Man unterscheidet drei Arten von Gütern: äußere Güter, Güter der Seele und Güter des Leibes. Von diesen gelten die der Seele als die wichtigsten, als Güter im vollkommensten Sinne. Die seelischen Akte und Tätigkeiten legen wir aber der Seele bei. Mithin möchte unsere Begriffsbestimmung zutreffend sein, wenn anders jene alte, auch von den Philosophen allgemein adoptierte Schätzung der Güter etwas beweist.
Auch darum erscheint sie als richtig, weil sie als Endziel gewisse Akte und Tätigkeiten aufstellt. Denn so liegt das Endziel in Gütern der Seele, auch insofern sie den äußeren Gütern gegenüberstehen.
Ebenso stimmt es zu ihr, daß man von dem Glücklichen sagt, er lebe gut und gehabe sich gut. Mit unserer Definition ist ja ungefähr so viel gesagt wie gutes Leben und gutes Gehaben26.
Neuntes Kapitel.
Auch alle Erfordernisse zur Glückseligkeit, die man von den verschiedenen Seiten geltend gemacht hat, scheinen sich in unserer Bestimmung zu finden. Die einen halten die Glückseligkeit für Tugend, andere für Klugheit, andere für eine Art Weisheit, wieder andere für alles dieses oder eines davon in Verbindung mit Lust oder doch nicht ohne Lust. Andere nehmen auch noch den äußeren Segen hinzu. Diese Ansichten werden teils von vielen Alten, teils von einzelnen berühmten Männern vertreten. Von beiden ist aber nicht anzunehmen, daß sie ganz und gar fehl gehen, vielmehr werden sie je in einer Beziehung, wo nicht gar in den meisten, Recht haben.

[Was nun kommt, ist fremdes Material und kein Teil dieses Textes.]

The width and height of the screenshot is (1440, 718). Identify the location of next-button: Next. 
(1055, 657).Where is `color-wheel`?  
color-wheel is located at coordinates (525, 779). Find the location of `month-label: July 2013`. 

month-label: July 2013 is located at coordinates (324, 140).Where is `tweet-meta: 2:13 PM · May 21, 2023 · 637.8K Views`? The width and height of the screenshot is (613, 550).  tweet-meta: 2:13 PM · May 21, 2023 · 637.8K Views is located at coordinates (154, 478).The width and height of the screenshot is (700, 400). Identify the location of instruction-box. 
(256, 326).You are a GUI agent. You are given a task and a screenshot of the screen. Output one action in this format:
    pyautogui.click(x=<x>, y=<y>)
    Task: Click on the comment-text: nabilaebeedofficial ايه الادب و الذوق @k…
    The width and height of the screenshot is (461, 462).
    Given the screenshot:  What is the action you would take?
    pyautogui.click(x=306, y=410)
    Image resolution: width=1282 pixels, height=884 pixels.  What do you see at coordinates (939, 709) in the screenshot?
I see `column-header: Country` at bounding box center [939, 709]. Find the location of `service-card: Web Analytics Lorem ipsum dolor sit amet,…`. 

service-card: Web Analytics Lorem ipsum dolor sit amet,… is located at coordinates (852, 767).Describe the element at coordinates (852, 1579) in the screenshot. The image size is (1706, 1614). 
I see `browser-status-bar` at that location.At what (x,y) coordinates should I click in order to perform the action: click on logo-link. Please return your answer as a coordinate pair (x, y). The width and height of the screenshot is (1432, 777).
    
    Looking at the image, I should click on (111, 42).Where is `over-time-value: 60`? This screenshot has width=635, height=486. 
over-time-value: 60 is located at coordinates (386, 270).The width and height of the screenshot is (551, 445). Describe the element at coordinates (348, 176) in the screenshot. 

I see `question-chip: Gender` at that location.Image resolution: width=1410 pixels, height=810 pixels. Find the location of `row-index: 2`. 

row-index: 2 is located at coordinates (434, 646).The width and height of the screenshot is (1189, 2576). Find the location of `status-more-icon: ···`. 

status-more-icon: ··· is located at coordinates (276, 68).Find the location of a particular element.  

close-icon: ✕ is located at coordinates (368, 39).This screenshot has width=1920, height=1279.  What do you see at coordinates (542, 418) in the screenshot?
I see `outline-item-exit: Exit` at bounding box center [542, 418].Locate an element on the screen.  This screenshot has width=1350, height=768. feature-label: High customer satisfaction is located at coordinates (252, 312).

Mit denen also, die die Glückseligkeit in die Tugend oder auch in eine Tugend setzen, stimmen wir überein. Denn in den Bereich der Tugend fällt die ihr gemäße Tätigkeit. Nur möchte es keinen kleinen Unterschied machen, ob man das höchste Gut in ein Besitzen oder ein Gebrauchen, in einen bloßen Habitus oder in eine Tätigkeit (1099a) setzt. Der Habitus kann ja, wie z. B. bei einem, der schläft oder sonst wie ganz untätig ist, vorhanden sein, ohne irgend etwas Gutes zu verrichten, der Aktus, die Tätigkeit, aber nicht. Denn sie wird notwendig handeln und gut handeln. Wie aber in Olympia nicht die Schönsten und Stärksten den Kranz erlangen, sondern die, die kämpfen (denn nur unter ihnen befinden sich die Sieger), so werden auch nur die, die recht handeln, dessen, was im Leben schön und gut ist, teilhaftig27.